On most occasions, managers encounter an innocent mistake or a one-time offense that is easily correctable. On other occasions, persistent or especially hard-headed employees will demonstrate consistent non-compliance because of inconvenience or simply out of sheer stubbornness.
In either case, finding the right approach can often be challenging both in smaller private medical practices and in larger hospital systems. With Joint Commission standards focusing on topics, such as hand-hygiene improvement, it's imperative that managers have a documented disciplinary policy along with an effective approach for fixing non-compliance.
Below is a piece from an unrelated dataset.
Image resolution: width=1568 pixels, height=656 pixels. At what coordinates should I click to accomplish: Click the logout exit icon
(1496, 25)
Two of the most common IC and safety violations are phlebotomists biting the tip of the index finger off gloves to feel for a vein, and physicians not wearing required personal protective equipment (PPE) during procedures, says Kathy Rooker, safety officer and owner of Columbus Healthcare & Safety Consultants in Canal Winchester, OH. Incision and draining procedures are the most common vehicles for ignoring PPE because physicians don't think they need the required gloves, mask, goggles, and impervious gown for such a simple procedure. However, Rooker has seen instances where pus has sprayed into the mouth or eyes of a doctor.
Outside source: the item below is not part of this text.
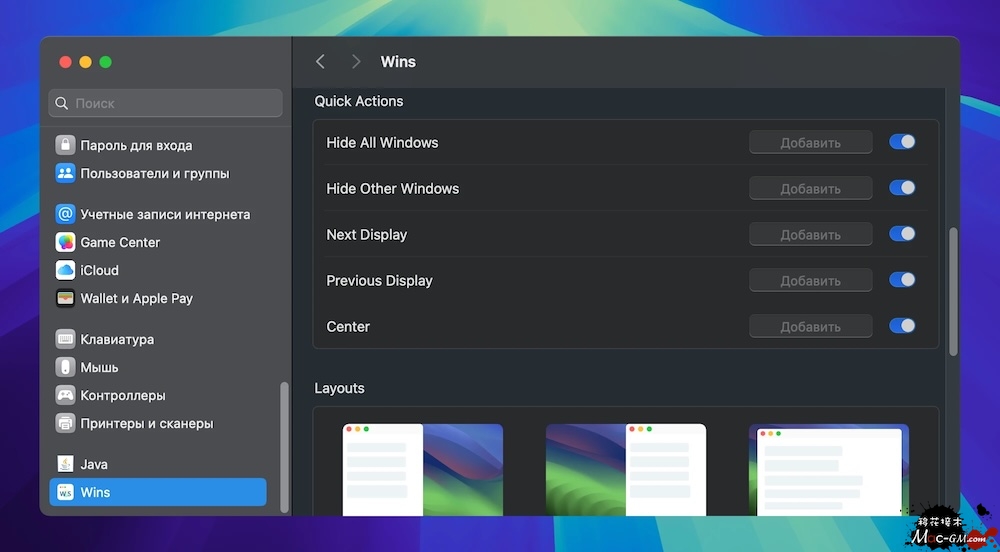Open Пароль для входа settings section
1000x552 pixels.
(136, 145)
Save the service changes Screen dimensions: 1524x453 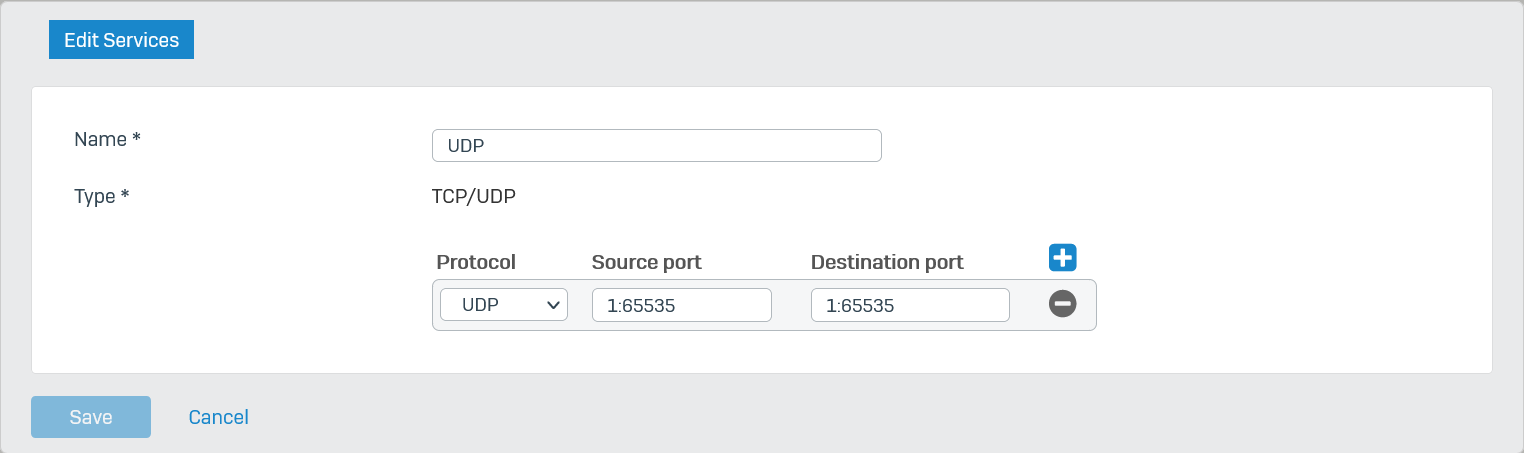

"I just try to tell them the consequences are if they don't wear it and is it really worth them taking the risk?" Rooker says. "I hear, 'Oh, I'm going to look ridiculous,' and I say, 'Yeah but you'll be alive.'"
Although all OSHA regulations are important from a general safety perspective, IPs should consider the risks involved with non-compliance, rather than how flagrant the foul is, says Steve MacArthur, a safety consultant at the Greely Company in Marblehead, MA.
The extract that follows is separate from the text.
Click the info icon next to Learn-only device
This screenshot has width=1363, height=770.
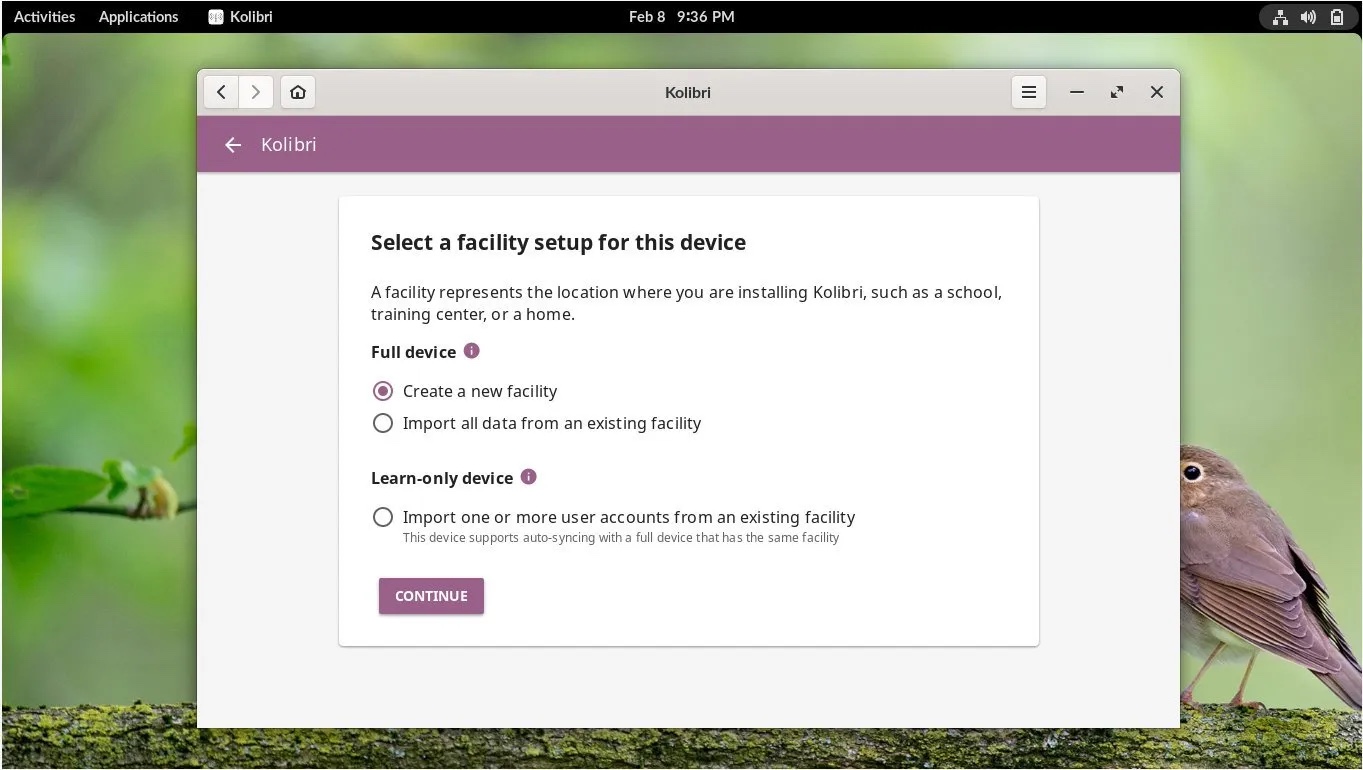[x=528, y=477]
"For instance, at the moment handwashing and wearing appropriate PPE have shifted as a function of their risk 'potential' into the realm of probability," MacArthur says. "Now there is a very real threat as opposed to what might nominally be described as theoretical threat, so the tolerance levels for non-compliance, either accidental or purposeful, are much less because inappropriate protection can impact any number of people."
Taking a tactical approach
It's rarely effective to yell and scream at a healthcare worker, or
call out a physician in front of his or her peers or in front of a
patient, says Rooker. Instead, it is more beneficial to either take the
physician aside and explain the error, or meet with him or her
individually to explain the requirement.
"I would sit down with them one-on-one, and I will usually bring with me statistics on hepatitis B, hepatitis C, and HIV and say, 'Look at the statistics. Look what could happen to you by not using a safety needle if this person were infected,'" Rooker says. "And that's a real eye-opener sometimes."
However, the conversation should not be one-sided. IPs should address the issue from the employee's perspective because there may be legitimate reasons for non-compliance, says MacArthur.